I don't really know if this is the right place for me. Or if I'm just supposed to have been able to get passed this feeling by now. I guess I'm hoping someone out there has some advice, I have a very limited of friends and they don't really understand the pain I am in.
I'm not the best with writing or talking about feelings or anything. All I really know is that I feel alone and emotionally drained and pained. Sorry if you are reading this and it doesn't make much sense. I have been mentally jumbled a lot lately.
Feb 3 2011, my mother passed away from complications associated with Triple Negative Breast Cancer. She was my best friend. She was the only person I felt 100% comfortable leaning on, even though there were times I would tell myself that I wasn't and was fine without her, I always knew that she would be there when I needed her. Until she wasn't.

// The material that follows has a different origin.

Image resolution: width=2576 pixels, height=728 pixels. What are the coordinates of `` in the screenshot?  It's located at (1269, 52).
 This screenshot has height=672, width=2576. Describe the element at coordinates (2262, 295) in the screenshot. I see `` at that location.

It's 7 years later. But the events of that night and the weeks prior are still very much alive in my head. I can replay every moment in my head. From the day a week before, when I left her in her bedroom to head back to college, knowing while I was driving away that I would most likely never be able to have any more time with her.
To the day my father called me and told me I needed to come back home immediately. The three hour car trip was horrible. I made it just in time to say good bye, unfortunately I could not control my emotions and was forced to leave the room because it was too painful for my mom.
My mom and I had a very close bond, my brothers and dad were not as close unfortunately. Not that we ever experienced a seperation like so many other families have to endure. Just I was always able to sit and talk to my mom or just sit and feel at ease. My dad and I have gotten much closer, I'm thankful for that but I don't want him to worry about me. My brothers and I don't have much communication and don't seem to have an understanding of each other.
I usually lean on my best friend but she has found a new relationship and is unable to help me this year. I don't want to blame this being so bad on that, but I guess for sure not having her there as a distraction is not allowing my brain to get away from the pain.
I guess what I am wondering is, does it really ever get better? Does any one have some ideas of what I can do to get out of this funk.